Le 5 mai 1942, lors de la venue à Paris de Reinhard Heydrich, l'adjoint de Himmler à la tête des SS, la formulation du texte de la 8e ordonnance sera précisée en présence de l'ambassadeur d'Allemagne Otto Abetz et de Carl-Theo Zeitschel, chargé des questions juives. Au cours de cette réunion, la décision sera prise d'exempter les juifs vivant en mariage mixte, si leurs enfants sont reconnus comme non juifs.
D’autres exemptions seront accordées dans des cas isolés « lors de circonstances spéciales, dans l'intérêt du Reich ».
Une brèche utilisée par le maréchal Pétain qui formulera quelques demandes pour des proches, notamment l’épouse de Fernand de Brinon, son ambassadeur à Paris auprès des autorités allemandes.

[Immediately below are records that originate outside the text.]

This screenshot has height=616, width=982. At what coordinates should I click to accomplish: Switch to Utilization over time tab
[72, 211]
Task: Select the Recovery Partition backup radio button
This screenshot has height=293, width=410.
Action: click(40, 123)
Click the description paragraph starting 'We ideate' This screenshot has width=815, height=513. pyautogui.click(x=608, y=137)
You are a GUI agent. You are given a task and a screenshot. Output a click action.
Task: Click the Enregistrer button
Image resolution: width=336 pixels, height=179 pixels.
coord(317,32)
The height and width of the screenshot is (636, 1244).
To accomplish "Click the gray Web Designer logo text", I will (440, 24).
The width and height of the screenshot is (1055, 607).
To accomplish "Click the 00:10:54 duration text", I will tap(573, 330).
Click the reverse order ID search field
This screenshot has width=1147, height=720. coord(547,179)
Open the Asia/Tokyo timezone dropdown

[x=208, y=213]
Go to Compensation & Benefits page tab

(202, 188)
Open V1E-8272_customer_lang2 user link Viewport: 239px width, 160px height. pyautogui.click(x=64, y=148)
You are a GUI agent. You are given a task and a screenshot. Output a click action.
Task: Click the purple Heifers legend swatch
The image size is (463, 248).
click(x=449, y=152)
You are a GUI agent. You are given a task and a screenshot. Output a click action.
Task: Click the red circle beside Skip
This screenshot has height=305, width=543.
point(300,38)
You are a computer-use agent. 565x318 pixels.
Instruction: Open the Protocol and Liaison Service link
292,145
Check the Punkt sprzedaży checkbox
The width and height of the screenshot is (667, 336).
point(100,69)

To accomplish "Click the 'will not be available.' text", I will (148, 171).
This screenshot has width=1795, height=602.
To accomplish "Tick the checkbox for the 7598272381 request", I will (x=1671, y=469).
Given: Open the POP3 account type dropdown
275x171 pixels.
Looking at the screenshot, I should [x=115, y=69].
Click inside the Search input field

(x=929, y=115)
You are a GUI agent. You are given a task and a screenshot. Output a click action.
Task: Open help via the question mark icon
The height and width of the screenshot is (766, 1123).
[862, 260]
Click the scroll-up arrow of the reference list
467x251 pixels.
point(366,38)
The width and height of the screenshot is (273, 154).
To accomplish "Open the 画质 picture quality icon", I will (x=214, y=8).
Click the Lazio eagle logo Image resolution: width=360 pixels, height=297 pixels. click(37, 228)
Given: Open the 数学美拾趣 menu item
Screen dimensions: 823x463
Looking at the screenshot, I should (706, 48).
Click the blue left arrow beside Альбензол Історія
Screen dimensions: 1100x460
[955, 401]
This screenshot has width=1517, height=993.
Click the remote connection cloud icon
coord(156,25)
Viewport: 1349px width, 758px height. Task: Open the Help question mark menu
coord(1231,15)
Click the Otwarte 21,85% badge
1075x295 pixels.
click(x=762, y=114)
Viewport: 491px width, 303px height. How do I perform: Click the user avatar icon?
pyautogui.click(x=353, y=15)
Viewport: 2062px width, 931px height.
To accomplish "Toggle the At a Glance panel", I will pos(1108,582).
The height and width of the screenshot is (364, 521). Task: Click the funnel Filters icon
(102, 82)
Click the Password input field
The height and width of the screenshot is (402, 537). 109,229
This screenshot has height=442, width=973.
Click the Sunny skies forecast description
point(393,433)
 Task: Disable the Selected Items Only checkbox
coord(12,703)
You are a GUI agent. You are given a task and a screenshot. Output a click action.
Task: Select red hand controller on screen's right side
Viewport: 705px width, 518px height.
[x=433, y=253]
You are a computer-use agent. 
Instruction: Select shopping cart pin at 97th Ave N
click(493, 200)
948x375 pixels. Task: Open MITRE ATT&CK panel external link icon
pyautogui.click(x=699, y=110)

Le 25 août 1942, Heinz Röthke, chef du service juif de la SS de Paris, dressera une liste de 26 personnes officiellement exemptées du port de l'étoile jaune.
Huit exemptions seront décidées pour "de pressants motifs économiques", sept à la demande de l'Abwehr, le service de renseignement de l'état-major allemand, six pour des juifs travaillant avec la police anti-juive…
Egalement, le pseudo "statut" d’ "aryen d’honneur", utilisé par l’Occupant, permettra également de profiter de l’article 8 du Statut des Juifs du 3 octobre 1940 qui prévoyait que « Par décret individuel pris en conseil d'État et dûment motivé, les juifs qui, dans les domaines littéraire, scientifique, artistique, ont rendu des services exceptionnels à l'État français, pourront être relevés des interdictions prévues par la présente loi. Ces décrets et les motifs qui les justifient seront publiés au Journal officiel. »
Si certaines histoires individuelles de quelques grandes familles illustrent la réalité des mariages mixtes et des conversions, l'antisémitisme d'Etat s'est abattu sur une foule d'anonymes qui retrouveront ici un nom, un passé, une vie...
A chaque fois, des histoires complexes rappelant que la volonté de survie restait la plus forte.
Thierry Noël-Guitelman
Remerciements
Journaliste professionnel honoraire, j'ai débuté des recherches en 2004 lorsque ma tante Ida Seurat-Guitelman m'expliqua avoir bénéficié d'une rare exemption de l'étoile jaune grâce à son mari, policier. Elle comblait ainsi un silence familial sur la période de l'Occupation, déclenchant en moi la nécessité d'en savoir plus. Grâce aux précieuses archives du Centre de Documentation du Mémorial de la Shoah à Paris, j'ai pu consulter les documents qui se trouvent référencés dans cette étude.